**ASSIGNMENT:** Copy exactly and only the lines running from the one that contains "The height and width of the screenshot is (312, 611)." to the final line of the data below, without the pictures.

────────

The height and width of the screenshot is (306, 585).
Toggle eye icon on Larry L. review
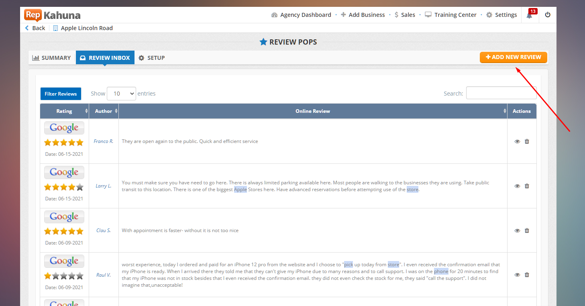point(517,186)
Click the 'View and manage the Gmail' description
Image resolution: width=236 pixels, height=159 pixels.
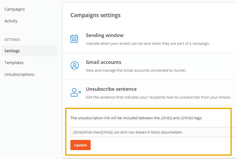point(136,70)
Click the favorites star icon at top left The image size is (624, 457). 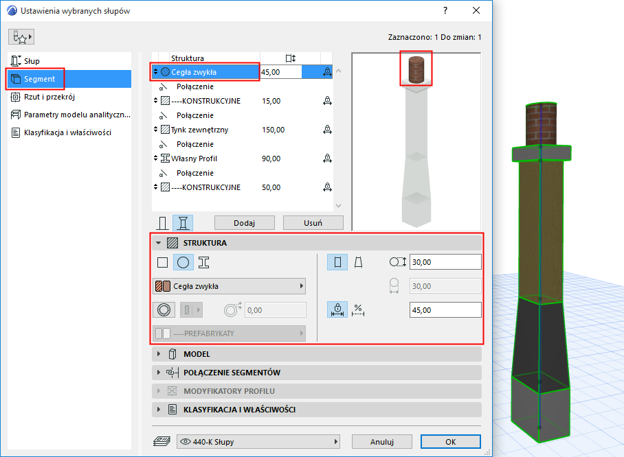coord(20,36)

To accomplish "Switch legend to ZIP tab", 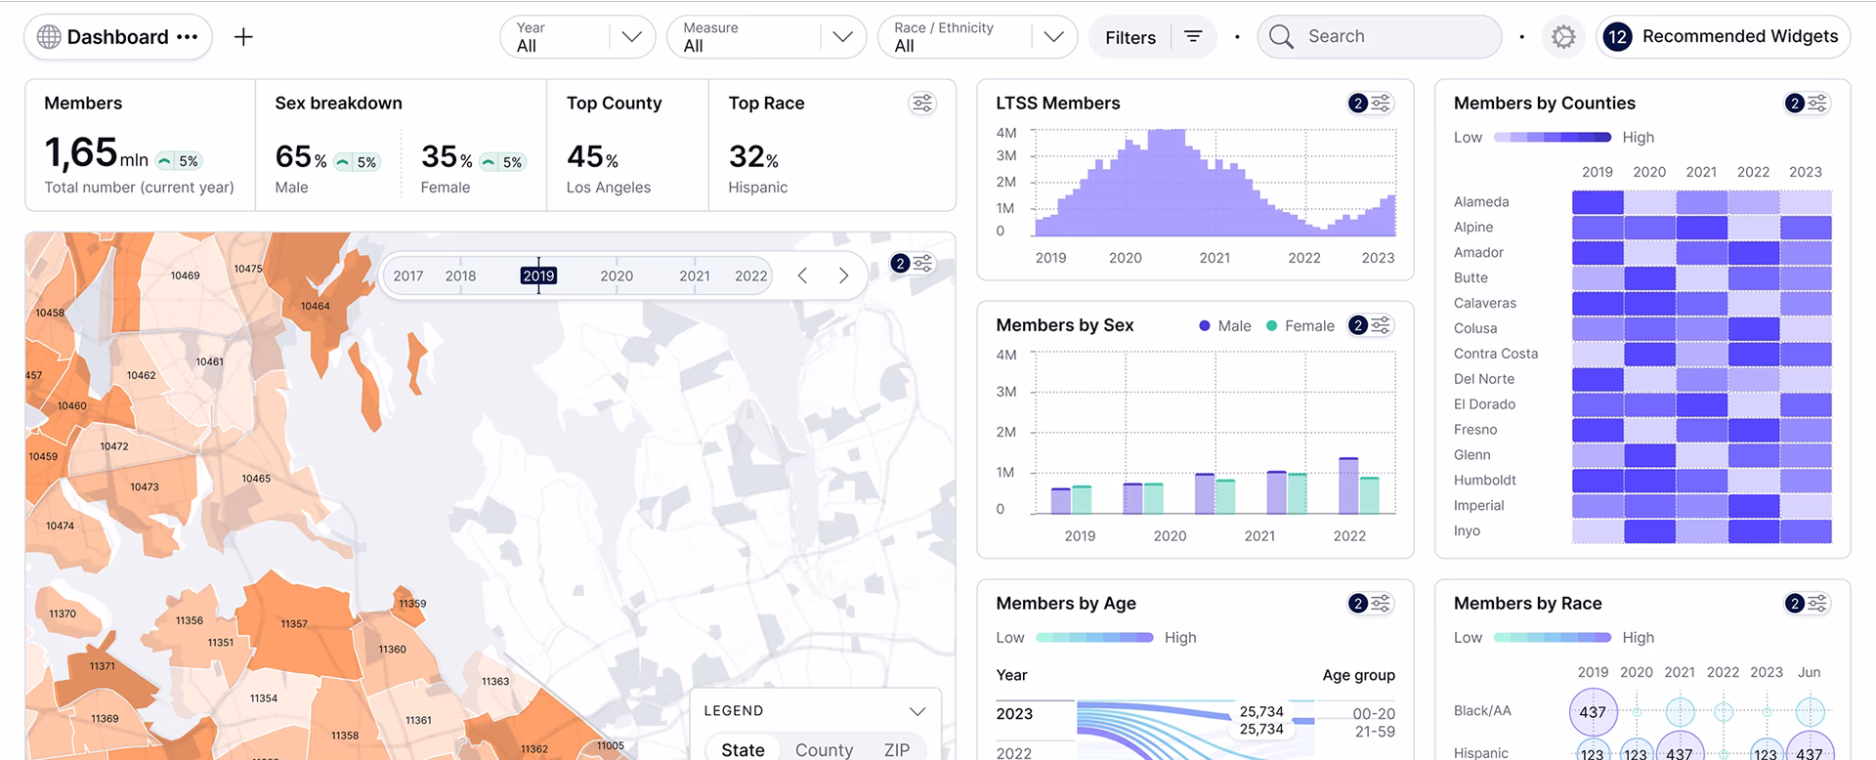I will 896,749.
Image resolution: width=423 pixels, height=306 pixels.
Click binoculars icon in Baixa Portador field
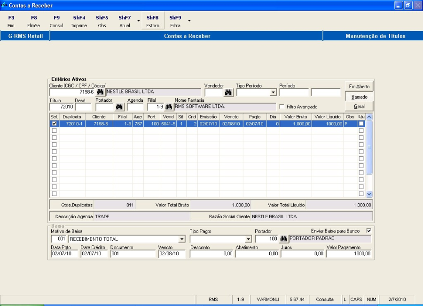[x=283, y=239]

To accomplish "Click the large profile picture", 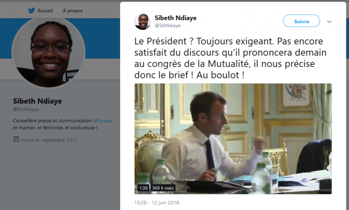I will (48, 53).
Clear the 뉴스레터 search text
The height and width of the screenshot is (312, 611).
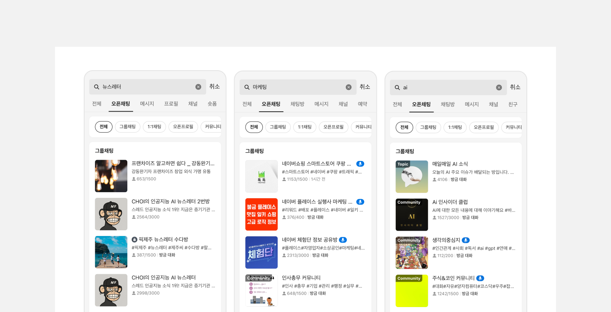pos(198,87)
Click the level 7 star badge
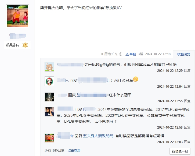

────────

**SOLUTION TO THE PROBLEM:**
The height and width of the screenshot is (312, 611).
pos(198,87)
Click the level 7 star badge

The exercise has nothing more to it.